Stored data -

+++

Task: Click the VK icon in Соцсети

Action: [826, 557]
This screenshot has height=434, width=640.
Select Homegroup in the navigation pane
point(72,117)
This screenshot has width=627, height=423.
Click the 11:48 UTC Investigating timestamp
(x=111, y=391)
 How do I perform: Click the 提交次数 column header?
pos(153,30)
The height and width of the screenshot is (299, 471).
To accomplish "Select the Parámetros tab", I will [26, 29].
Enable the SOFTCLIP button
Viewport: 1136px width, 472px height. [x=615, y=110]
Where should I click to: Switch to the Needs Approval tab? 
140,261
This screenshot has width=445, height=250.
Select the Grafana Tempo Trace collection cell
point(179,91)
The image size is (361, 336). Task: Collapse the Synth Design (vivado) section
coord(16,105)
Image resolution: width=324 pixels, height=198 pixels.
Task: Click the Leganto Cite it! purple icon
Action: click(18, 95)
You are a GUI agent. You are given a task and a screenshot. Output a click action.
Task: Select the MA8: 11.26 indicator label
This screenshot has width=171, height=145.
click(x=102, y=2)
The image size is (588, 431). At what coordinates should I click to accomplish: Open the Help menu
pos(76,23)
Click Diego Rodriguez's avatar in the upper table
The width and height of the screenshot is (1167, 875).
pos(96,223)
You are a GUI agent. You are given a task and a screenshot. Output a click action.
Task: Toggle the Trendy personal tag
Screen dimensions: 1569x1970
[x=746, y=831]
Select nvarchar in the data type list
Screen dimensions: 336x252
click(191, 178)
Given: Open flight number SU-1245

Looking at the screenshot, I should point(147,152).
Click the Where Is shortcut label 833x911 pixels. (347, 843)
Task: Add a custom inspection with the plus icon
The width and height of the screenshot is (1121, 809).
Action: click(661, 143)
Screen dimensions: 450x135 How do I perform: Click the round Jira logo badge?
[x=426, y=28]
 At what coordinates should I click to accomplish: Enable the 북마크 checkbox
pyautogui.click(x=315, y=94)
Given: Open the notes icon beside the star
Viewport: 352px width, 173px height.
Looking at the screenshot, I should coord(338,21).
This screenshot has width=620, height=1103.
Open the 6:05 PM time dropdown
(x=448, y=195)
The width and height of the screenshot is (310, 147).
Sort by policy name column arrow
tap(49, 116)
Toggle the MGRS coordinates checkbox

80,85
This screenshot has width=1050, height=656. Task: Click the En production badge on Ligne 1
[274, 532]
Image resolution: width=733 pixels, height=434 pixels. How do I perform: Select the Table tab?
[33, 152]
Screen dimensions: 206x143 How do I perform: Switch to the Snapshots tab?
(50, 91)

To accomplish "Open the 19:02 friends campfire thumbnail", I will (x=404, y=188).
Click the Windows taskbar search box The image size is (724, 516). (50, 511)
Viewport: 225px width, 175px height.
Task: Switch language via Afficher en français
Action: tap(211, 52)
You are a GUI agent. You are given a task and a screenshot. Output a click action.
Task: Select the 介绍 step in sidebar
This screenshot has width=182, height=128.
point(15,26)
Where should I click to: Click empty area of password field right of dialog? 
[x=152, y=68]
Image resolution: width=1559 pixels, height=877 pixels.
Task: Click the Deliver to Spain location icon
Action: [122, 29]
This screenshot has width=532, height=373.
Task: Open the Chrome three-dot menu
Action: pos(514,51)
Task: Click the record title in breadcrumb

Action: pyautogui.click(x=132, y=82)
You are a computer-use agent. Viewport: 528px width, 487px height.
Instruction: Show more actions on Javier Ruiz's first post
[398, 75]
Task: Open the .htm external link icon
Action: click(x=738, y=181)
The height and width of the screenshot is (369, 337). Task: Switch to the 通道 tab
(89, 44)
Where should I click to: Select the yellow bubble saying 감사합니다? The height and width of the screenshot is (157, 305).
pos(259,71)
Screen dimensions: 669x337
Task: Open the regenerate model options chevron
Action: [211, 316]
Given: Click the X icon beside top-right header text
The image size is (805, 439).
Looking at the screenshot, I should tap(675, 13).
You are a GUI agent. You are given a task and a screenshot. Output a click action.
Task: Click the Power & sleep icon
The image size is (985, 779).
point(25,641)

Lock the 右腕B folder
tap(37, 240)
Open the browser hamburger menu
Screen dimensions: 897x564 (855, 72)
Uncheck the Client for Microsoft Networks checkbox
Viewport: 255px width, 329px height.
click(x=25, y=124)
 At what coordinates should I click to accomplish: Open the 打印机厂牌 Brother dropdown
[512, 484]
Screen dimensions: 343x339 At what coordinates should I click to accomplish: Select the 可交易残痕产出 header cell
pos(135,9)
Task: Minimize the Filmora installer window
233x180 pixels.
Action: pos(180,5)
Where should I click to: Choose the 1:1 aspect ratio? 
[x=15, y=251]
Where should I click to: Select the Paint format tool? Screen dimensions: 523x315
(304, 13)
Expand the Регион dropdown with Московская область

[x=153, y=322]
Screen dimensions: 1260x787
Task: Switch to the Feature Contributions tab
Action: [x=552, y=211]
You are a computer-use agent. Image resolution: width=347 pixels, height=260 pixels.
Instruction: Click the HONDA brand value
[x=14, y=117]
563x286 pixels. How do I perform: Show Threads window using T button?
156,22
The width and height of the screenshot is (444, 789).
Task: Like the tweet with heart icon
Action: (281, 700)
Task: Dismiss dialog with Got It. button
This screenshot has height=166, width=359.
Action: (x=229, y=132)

+++

Your goal - Begin at the line containing "Where should I click to: Choose" and reproduce every line through the last one in the records above, exactly.

Task output -
Where should I click to: Choose the 1:1 aspect ratio? 
[x=15, y=251]
Where should I click to: Select the Paint format tool? Screen dimensions: 523x315
(304, 13)
Expand the Регион dropdown with Московская область

[x=153, y=322]
Screen dimensions: 1260x787
Task: Switch to the Feature Contributions tab
Action: [x=552, y=211]
You are a computer-use agent. Image resolution: width=347 pixels, height=260 pixels.
Instruction: Click the HONDA brand value
[x=14, y=117]
563x286 pixels. How do I perform: Show Threads window using T button?
156,22
The width and height of the screenshot is (444, 789).
Task: Like the tweet with heart icon
Action: (281, 700)
Task: Dismiss dialog with Got It. button
This screenshot has height=166, width=359.
Action: (x=229, y=132)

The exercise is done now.